私にとってそれは“夫婦の助け合い”に見えたのですが、彼の文化的背景からは“役割の逆転”に映ったようです。
インド社会に根付く男女の役割観
以下は私の個人的な意見ですが……
インドでは、今でも多くの家庭で「男性=家の外で働く」「女性=家庭を守る」という価値観が根強く残っています。荷物を持つ、身の回りを整えるといった行為は“女性の役割”とされることが多いのです。
もちろん都市部では変化も進んでいますが、無意識のうちにこうした考え方を持つ人は少なくありません。
若者にも残る伝統意識の実例
「そんなのは年配の人だけの話では?」と思うかもしれません。
しかし、私の周囲の若いインド人の中にも、似た価値観が見られました。
以前、日本を訪れたインド人の兄妹(兄27歳、妹21歳)を東京で案内したときのことです。

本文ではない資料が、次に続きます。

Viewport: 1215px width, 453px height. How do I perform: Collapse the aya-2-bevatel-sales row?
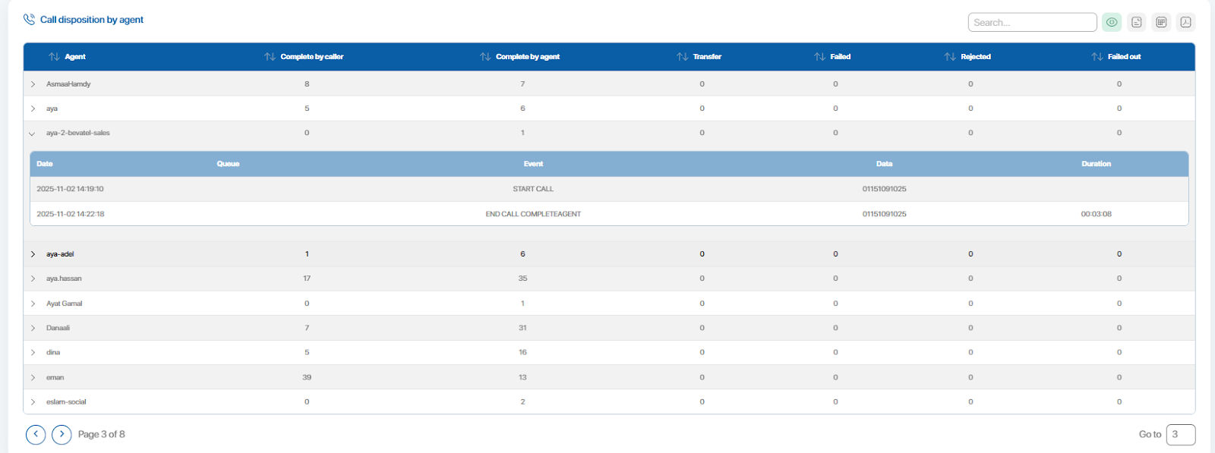pos(33,134)
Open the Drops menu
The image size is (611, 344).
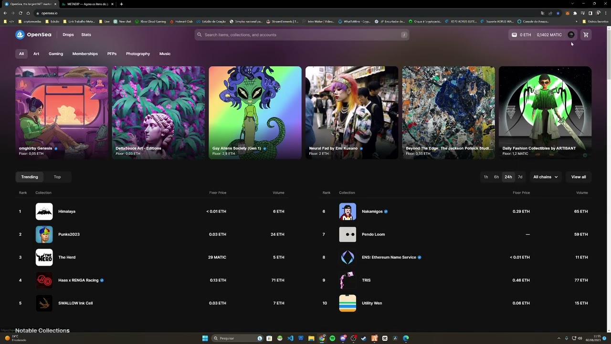click(x=68, y=35)
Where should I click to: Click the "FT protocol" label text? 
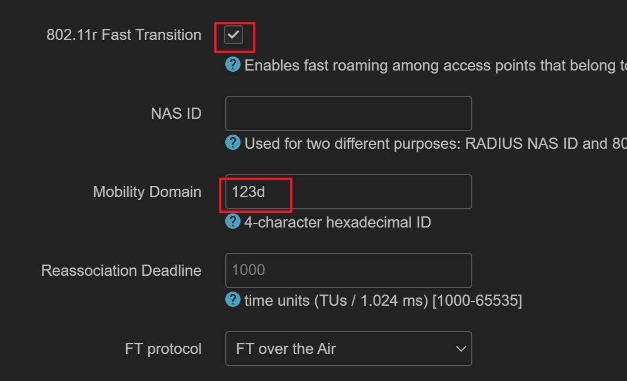click(x=163, y=349)

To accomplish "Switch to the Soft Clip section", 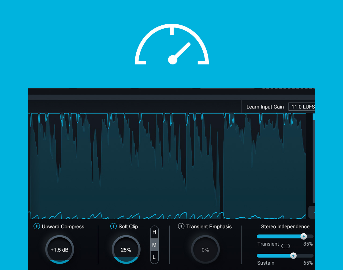I will coord(128,226).
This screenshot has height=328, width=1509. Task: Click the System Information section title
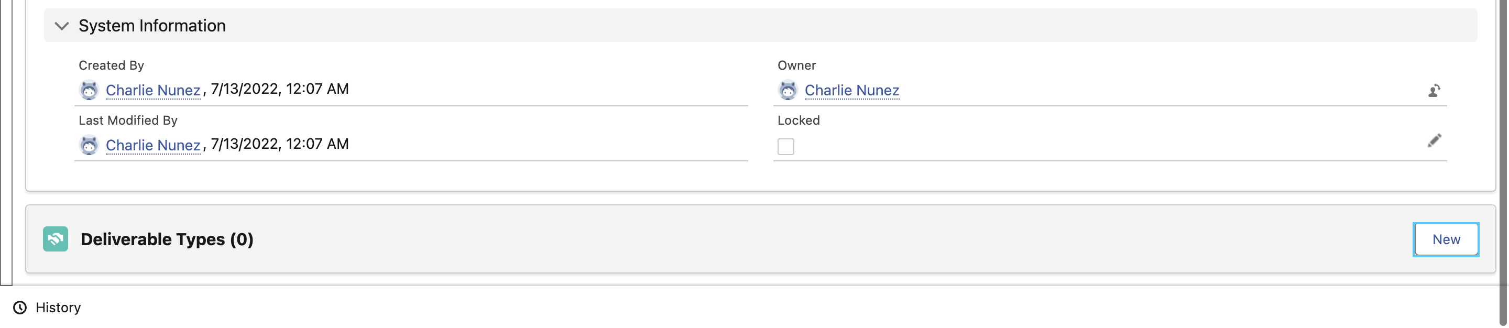152,26
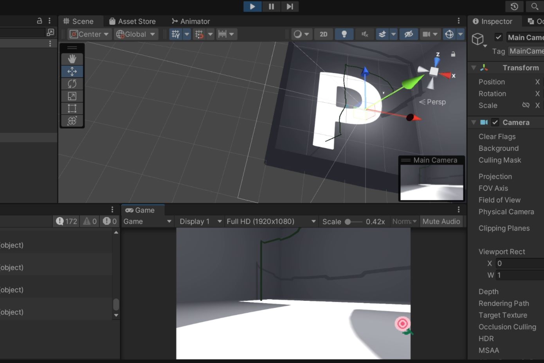544x363 pixels.
Task: Select the Scale tool
Action: click(x=72, y=96)
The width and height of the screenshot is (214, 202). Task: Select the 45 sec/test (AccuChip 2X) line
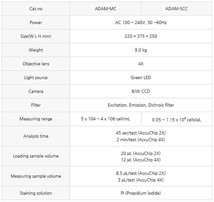141,133
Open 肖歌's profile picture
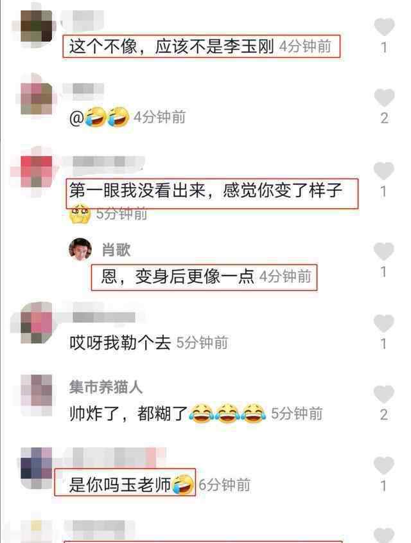This screenshot has height=543, width=411. (x=80, y=249)
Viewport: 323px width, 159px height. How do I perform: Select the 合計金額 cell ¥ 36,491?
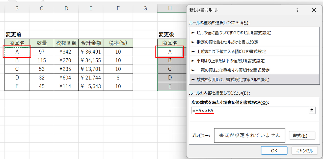click(91, 52)
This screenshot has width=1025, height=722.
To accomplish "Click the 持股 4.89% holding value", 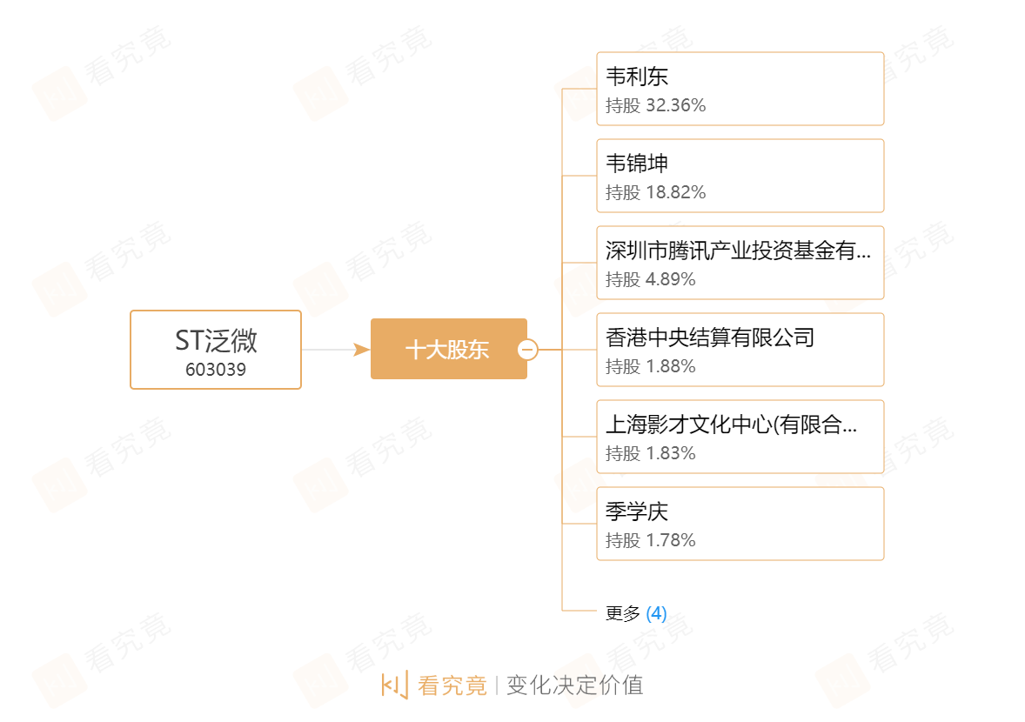I will [651, 279].
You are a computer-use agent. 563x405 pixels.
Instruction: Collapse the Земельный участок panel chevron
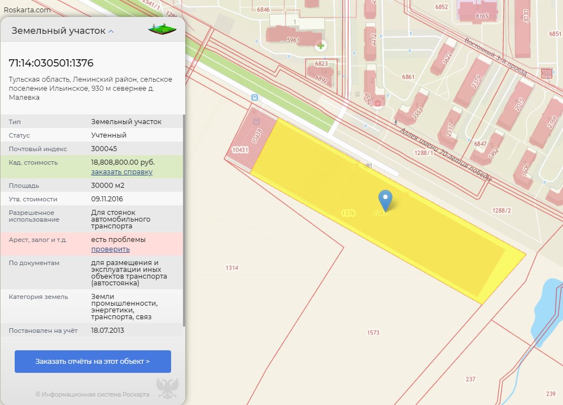point(111,32)
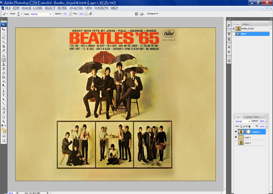The width and height of the screenshot is (273, 194).
Task: Switch to the Actions tab
Action: coord(246,24)
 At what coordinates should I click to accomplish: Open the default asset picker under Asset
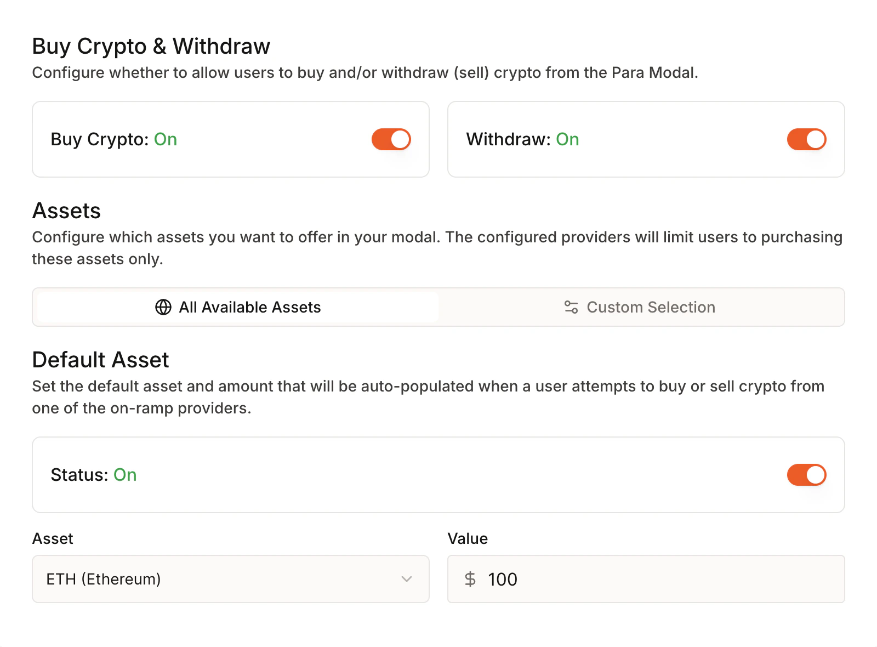[230, 579]
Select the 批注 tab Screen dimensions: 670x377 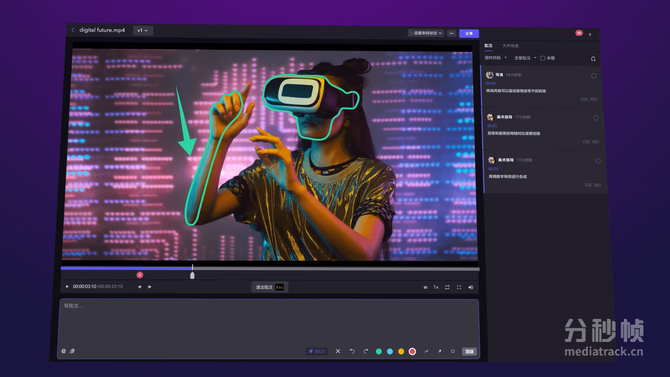[488, 46]
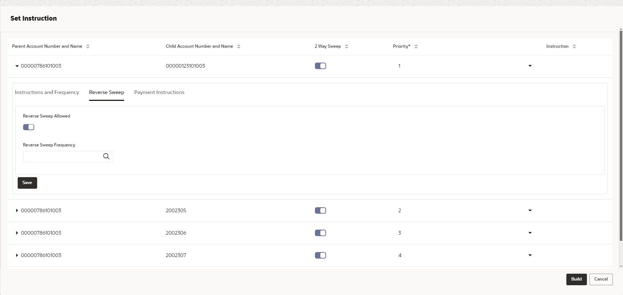Expand the row for child account 2002305
623x295 pixels.
[17, 210]
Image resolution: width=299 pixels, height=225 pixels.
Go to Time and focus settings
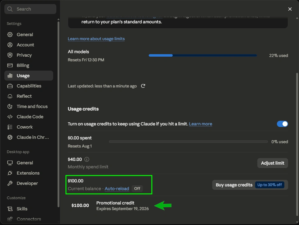coord(29,106)
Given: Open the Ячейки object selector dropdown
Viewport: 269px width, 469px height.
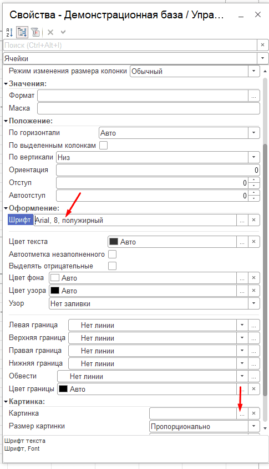Looking at the screenshot, I should coord(262,58).
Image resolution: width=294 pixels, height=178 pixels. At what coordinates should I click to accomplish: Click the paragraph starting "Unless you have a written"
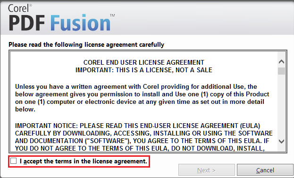[x=142, y=98]
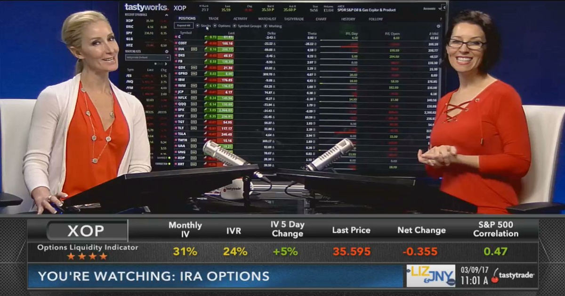Click the green market status dot
565x296 pixels.
[x=170, y=158]
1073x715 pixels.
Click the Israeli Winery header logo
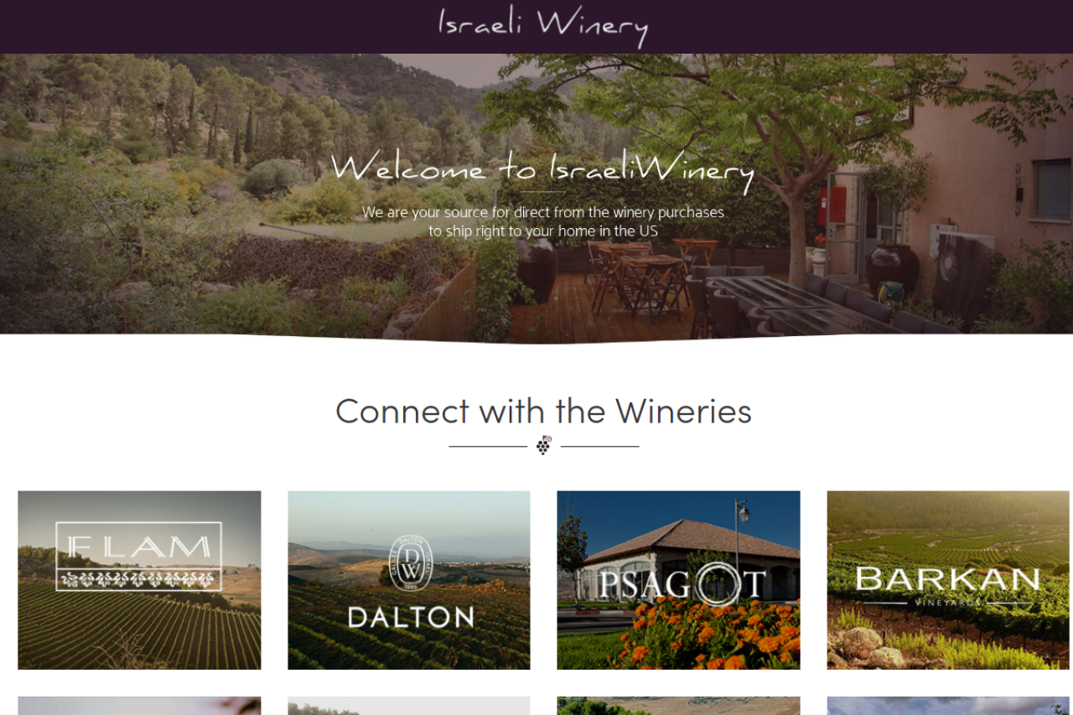point(543,26)
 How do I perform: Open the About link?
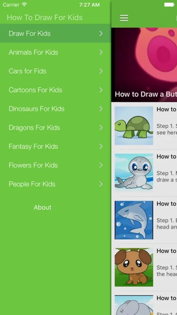coord(43,207)
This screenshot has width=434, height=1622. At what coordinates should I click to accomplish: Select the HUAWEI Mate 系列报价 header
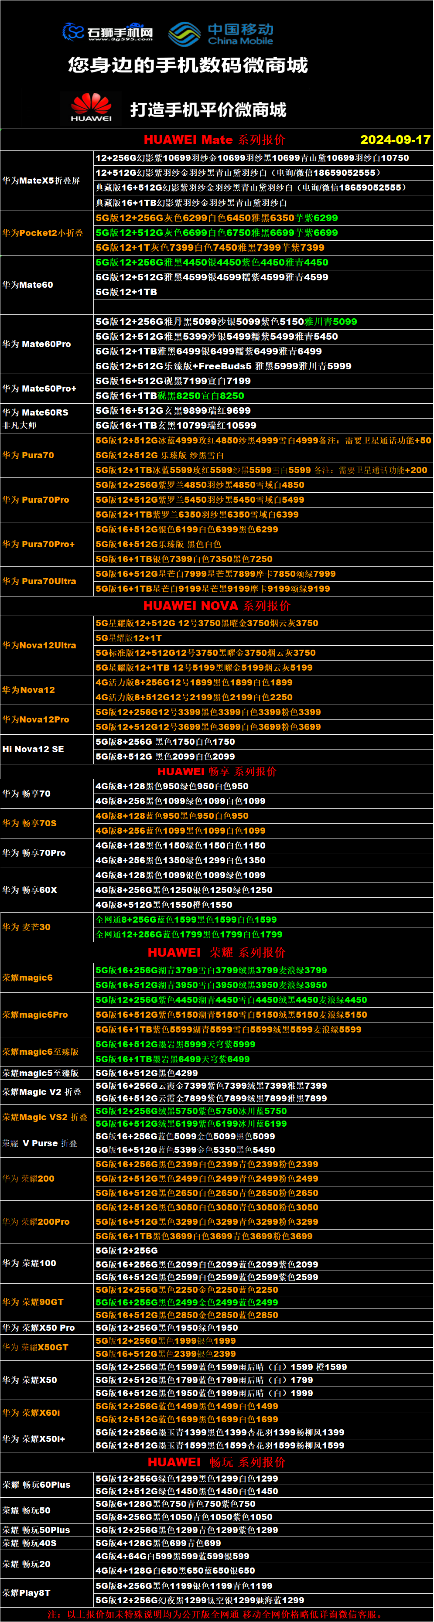pos(214,140)
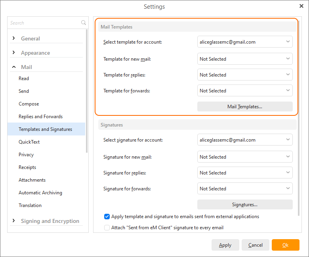Screen dimensions: 309x257
Task: Expand the General settings section
Action: [x=13, y=38]
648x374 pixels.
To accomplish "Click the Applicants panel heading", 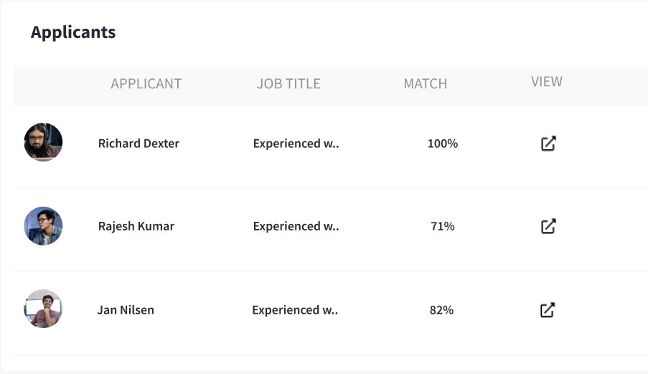I will [73, 32].
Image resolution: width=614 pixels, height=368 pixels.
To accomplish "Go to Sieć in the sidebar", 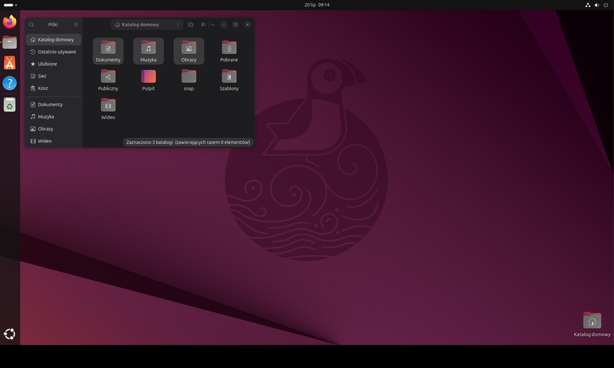I will pyautogui.click(x=41, y=76).
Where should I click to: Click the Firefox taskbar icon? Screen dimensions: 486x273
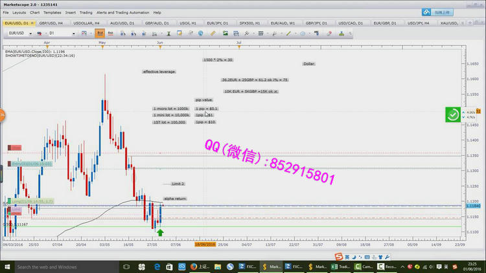193,267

二人は買い物が好きで、妹は両手いっぱいの袋を持ちながらお土産を選んでいました。私は一時的に袋を持ってあげたのですが、それを見た兄は驚き、「何をしているんだ!」と言って袋を取り上げ、再び妹に持たせました。
同様の場面を、別のインド人甥姪(甥35歳・姪24歳)でも経験しました。
こうした行動は偶然ではなく、男女の役割分担を当然とする意識が、教育や家庭の中で受け継がれていることを示しています。
文化の違いが生む「差別」という感覚
「差別だ」という言葉は、日本人にとっては“相手を見下す行為”を指すことが多いですが、インド人にとっては“「役割から外れた行動」に対する違和感”を指すこともあります。
つまり、同じ言葉でも文化的背景が異なると、感じ方も全く違うのです。
道頓堀でのあの一言は、単なる誤解ではなく、社会的価値観の違いが生んだ“差別観”のズレを映し出していました。
私たちが学べること
グローバル化が進み、多様な人々が共に働き、旅をし、暮らしています。
その中で「差別」という言葉を使うとき、相手の文化や背景を理解しようとする姿勢が欠かせません。
インド人が感じた「差別だ」という違和感も、彼らの社会の鏡にすぎません。
異なる価値観に触れたときこそ、「なぜそう思うのか?」を対話することで、お互いの理解を深められるのではないでしょうか。
※ちなみに動くスーツケースをネットで見つけました!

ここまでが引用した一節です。